START Information given

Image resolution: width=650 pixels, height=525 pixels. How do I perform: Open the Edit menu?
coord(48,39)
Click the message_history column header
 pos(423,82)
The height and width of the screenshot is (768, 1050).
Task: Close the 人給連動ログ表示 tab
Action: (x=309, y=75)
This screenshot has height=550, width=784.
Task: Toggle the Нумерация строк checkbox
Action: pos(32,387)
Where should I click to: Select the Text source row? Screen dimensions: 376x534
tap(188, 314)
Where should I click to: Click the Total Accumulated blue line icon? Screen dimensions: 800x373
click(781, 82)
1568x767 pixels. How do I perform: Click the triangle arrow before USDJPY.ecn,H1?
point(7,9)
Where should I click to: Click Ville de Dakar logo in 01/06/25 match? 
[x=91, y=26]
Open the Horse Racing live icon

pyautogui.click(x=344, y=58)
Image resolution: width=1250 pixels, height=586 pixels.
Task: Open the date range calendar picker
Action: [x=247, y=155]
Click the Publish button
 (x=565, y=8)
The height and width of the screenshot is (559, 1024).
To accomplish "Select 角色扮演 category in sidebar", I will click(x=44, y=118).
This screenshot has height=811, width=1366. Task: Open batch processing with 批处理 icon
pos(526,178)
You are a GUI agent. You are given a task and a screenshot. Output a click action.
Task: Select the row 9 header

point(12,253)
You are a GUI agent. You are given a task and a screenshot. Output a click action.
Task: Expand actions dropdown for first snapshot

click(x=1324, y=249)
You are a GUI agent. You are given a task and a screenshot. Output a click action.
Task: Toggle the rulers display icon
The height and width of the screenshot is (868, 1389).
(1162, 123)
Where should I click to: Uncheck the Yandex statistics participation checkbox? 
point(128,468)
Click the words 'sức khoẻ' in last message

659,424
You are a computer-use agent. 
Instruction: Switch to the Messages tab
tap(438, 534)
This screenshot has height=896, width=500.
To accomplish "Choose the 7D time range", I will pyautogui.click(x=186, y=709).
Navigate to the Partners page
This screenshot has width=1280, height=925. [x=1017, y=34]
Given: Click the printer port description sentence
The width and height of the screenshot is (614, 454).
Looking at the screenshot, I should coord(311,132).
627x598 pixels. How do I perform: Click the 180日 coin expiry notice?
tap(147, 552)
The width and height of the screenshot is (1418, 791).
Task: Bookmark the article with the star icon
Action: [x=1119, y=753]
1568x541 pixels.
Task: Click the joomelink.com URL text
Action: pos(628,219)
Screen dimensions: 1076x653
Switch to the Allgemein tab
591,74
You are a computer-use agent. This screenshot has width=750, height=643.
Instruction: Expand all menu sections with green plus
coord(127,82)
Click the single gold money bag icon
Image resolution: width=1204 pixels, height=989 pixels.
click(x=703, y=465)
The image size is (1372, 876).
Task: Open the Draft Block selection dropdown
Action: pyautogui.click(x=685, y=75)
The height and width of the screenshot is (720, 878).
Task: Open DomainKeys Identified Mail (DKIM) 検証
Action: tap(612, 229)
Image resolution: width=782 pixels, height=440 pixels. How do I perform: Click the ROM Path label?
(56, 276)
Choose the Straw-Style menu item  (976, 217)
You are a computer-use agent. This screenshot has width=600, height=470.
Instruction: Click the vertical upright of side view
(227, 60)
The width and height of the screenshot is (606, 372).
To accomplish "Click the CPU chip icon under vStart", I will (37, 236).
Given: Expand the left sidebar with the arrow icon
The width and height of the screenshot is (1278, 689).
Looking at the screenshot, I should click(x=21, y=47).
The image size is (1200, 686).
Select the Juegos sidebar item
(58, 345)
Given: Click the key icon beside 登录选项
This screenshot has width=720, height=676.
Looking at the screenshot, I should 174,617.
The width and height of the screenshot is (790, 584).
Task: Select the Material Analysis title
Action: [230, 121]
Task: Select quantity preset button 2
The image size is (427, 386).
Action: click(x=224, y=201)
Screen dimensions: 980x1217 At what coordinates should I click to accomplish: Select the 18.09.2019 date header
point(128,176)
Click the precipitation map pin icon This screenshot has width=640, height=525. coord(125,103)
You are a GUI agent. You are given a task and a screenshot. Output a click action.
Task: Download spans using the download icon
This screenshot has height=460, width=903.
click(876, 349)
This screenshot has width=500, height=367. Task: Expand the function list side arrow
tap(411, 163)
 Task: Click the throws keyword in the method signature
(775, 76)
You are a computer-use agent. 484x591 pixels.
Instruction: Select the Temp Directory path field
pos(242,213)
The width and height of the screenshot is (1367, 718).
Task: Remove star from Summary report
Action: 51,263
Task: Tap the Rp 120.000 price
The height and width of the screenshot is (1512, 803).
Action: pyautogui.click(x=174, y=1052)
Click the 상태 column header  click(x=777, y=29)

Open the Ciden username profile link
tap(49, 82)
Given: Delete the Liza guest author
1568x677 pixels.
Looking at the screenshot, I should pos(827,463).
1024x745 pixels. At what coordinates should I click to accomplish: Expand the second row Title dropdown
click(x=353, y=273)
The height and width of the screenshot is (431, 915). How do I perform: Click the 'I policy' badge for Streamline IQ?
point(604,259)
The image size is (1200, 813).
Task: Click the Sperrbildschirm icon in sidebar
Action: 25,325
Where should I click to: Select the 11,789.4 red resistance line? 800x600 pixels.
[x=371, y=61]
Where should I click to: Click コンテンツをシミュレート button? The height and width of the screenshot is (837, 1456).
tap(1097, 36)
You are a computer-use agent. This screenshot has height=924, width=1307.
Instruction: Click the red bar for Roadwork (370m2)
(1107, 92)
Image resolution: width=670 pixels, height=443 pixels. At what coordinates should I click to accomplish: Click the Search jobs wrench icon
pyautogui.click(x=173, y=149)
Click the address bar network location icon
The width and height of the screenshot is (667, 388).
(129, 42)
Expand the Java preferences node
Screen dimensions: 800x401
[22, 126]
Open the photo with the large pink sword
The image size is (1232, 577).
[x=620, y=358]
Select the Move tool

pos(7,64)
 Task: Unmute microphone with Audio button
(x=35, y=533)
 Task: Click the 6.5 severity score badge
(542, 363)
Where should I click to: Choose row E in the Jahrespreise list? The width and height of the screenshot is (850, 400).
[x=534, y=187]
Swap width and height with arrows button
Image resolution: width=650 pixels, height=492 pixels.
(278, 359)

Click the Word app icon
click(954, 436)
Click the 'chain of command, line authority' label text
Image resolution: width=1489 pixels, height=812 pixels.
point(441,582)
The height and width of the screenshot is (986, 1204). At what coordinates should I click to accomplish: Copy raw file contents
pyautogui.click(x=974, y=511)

END Information given

§ **What you are asked to do**:
Retype all of the entries shown above, exactly.

§ **Response area**:
Image resolution: width=650 pixels, height=525 pixels. How do I perform: Open the Edit menu?
coord(48,39)
Click the message_history column header
 pos(423,82)
The height and width of the screenshot is (768, 1050).
Task: Close the 人給連動ログ表示 tab
Action: (x=309, y=75)
This screenshot has height=550, width=784.
Task: Toggle the Нумерация строк checkbox
Action: pos(32,387)
Where should I click to: Select the Text source row? Screen dimensions: 376x534
tap(188, 314)
Where should I click to: Click the Total Accumulated blue line icon? Screen dimensions: 800x373
click(781, 82)
1568x767 pixels. How do I perform: Click the triangle arrow before USDJPY.ecn,H1?
point(7,9)
Where should I click to: Click Ville de Dakar logo in 01/06/25 match? 
[x=91, y=26]
Open the Horse Racing live icon

pyautogui.click(x=344, y=58)
Image resolution: width=1250 pixels, height=586 pixels.
Task: Open the date range calendar picker
Action: [x=247, y=155]
Click the Publish button
 (x=565, y=8)
The height and width of the screenshot is (559, 1024).
To accomplish "Select 角色扮演 category in sidebar", I will click(x=44, y=118).
This screenshot has height=811, width=1366. Task: Open batch processing with 批处理 icon
pos(526,178)
You are a GUI agent. You are given a task and a screenshot. Output a click action.
Task: Select the row 9 header

point(12,253)
You are a GUI agent. You are given a task and a screenshot. Output a click action.
Task: Expand actions dropdown for first snapshot

click(x=1324, y=249)
You are a GUI agent. You are given a task and a screenshot. Output a click action.
Task: Toggle the rulers display icon
The height and width of the screenshot is (868, 1389).
(1162, 123)
Where should I click to: Uncheck the Yandex statistics participation checkbox? 
point(128,468)
Click the words 'sức khoẻ' in last message

659,424
You are a computer-use agent. 
Instruction: Switch to the Messages tab
tap(438, 534)
This screenshot has height=896, width=500.
To accomplish "Choose the 7D time range", I will pyautogui.click(x=186, y=709).
Navigate to the Partners page
This screenshot has width=1280, height=925. [x=1017, y=34]
Given: Click the printer port description sentence
The width and height of the screenshot is (614, 454).
Looking at the screenshot, I should coord(311,132).
627x598 pixels. How do I perform: Click the 180日 coin expiry notice?
tap(147, 552)
The width and height of the screenshot is (1418, 791).
Task: Bookmark the article with the star icon
Action: [x=1119, y=753]
1568x541 pixels.
Task: Click the joomelink.com URL text
Action: pos(628,219)
Screen dimensions: 1076x653
Switch to the Allgemein tab
591,74
You are a computer-use agent. This screenshot has width=750, height=643.
Instruction: Expand all menu sections with green plus
coord(127,82)
Click the single gold money bag icon
Image resolution: width=1204 pixels, height=989 pixels.
click(x=703, y=465)
The image size is (1372, 876).
Task: Open the Draft Block selection dropdown
Action: pyautogui.click(x=685, y=75)
The height and width of the screenshot is (720, 878).
Task: Open DomainKeys Identified Mail (DKIM) 検証
Action: tap(612, 229)
Image resolution: width=782 pixels, height=440 pixels. How do I perform: Click the ROM Path label?
(56, 276)
Choose the Straw-Style menu item  (976, 217)
You are a computer-use agent. This screenshot has width=600, height=470.
Instruction: Click the vertical upright of side view
(227, 60)
The width and height of the screenshot is (606, 372).
To accomplish "Click the CPU chip icon under vStart", I will (37, 236).
Given: Expand the left sidebar with the arrow icon
The width and height of the screenshot is (1278, 689).
Looking at the screenshot, I should click(x=21, y=47).
The image size is (1200, 686).
Select the Juegos sidebar item
(58, 345)
Given: Click the key icon beside 登录选项
This screenshot has width=720, height=676.
Looking at the screenshot, I should 174,617.
The width and height of the screenshot is (790, 584).
Task: Select the Material Analysis title
Action: [230, 121]
Task: Select quantity preset button 2
The image size is (427, 386).
Action: click(x=224, y=201)
Screen dimensions: 980x1217 At what coordinates should I click to accomplish: Select the 18.09.2019 date header
point(128,176)
Click the precipitation map pin icon This screenshot has width=640, height=525. coord(125,103)
You are a GUI agent. You are given a task and a screenshot. Output a click action.
Task: Download spans using the download icon
This screenshot has height=460, width=903.
click(876, 349)
This screenshot has width=500, height=367. Task: Expand the function list side arrow
tap(411, 163)
 Task: Click the throws keyword in the method signature
(775, 76)
You are a computer-use agent. 484x591 pixels.
Instruction: Select the Temp Directory path field
pos(242,213)
The width and height of the screenshot is (1367, 718).
Task: Remove star from Summary report
Action: 51,263
Task: Tap the Rp 120.000 price
The height and width of the screenshot is (1512, 803).
Action: pyautogui.click(x=174, y=1052)
Click the 상태 column header  click(x=777, y=29)

Open the Ciden username profile link
tap(49, 82)
Given: Delete the Liza guest author
1568x677 pixels.
Looking at the screenshot, I should pos(827,463).
1024x745 pixels. At what coordinates should I click to accomplish: Expand the second row Title dropdown
click(x=353, y=273)
The height and width of the screenshot is (431, 915). How do I perform: Click the 'I policy' badge for Streamline IQ?
point(604,259)
The image size is (1200, 813).
Task: Click the Sperrbildschirm icon in sidebar
Action: 25,325
Where should I click to: Select the 11,789.4 red resistance line? 800x600 pixels.
[x=371, y=61]
Where should I click to: Click コンテンツをシミュレート button? The height and width of the screenshot is (837, 1456).
tap(1097, 36)
You are a computer-use agent. This screenshot has height=924, width=1307.
Instruction: Click the red bar for Roadwork (370m2)
(1107, 92)
Image resolution: width=670 pixels, height=443 pixels. At what coordinates should I click to accomplish: Click the Search jobs wrench icon
pyautogui.click(x=173, y=149)
Click the address bar network location icon
The width and height of the screenshot is (667, 388).
(129, 42)
Expand the Java preferences node
Screen dimensions: 800x401
[22, 126]
Open the photo with the large pink sword
The image size is (1232, 577).
[x=620, y=358]
Select the Move tool

pos(7,64)
 Task: Unmute microphone with Audio button
(x=35, y=533)
 Task: Click the 6.5 severity score badge
(542, 363)
Where should I click to: Choose row E in the Jahrespreise list? The width and height of the screenshot is (850, 400).
[x=534, y=187]
Swap width and height with arrows button
Image resolution: width=650 pixels, height=492 pixels.
(278, 359)

Click the Word app icon
click(954, 436)
Click the 'chain of command, line authority' label text
Image resolution: width=1489 pixels, height=812 pixels.
point(441,582)
The height and width of the screenshot is (986, 1204). At what coordinates should I click to accomplish: Copy raw file contents
pyautogui.click(x=974, y=511)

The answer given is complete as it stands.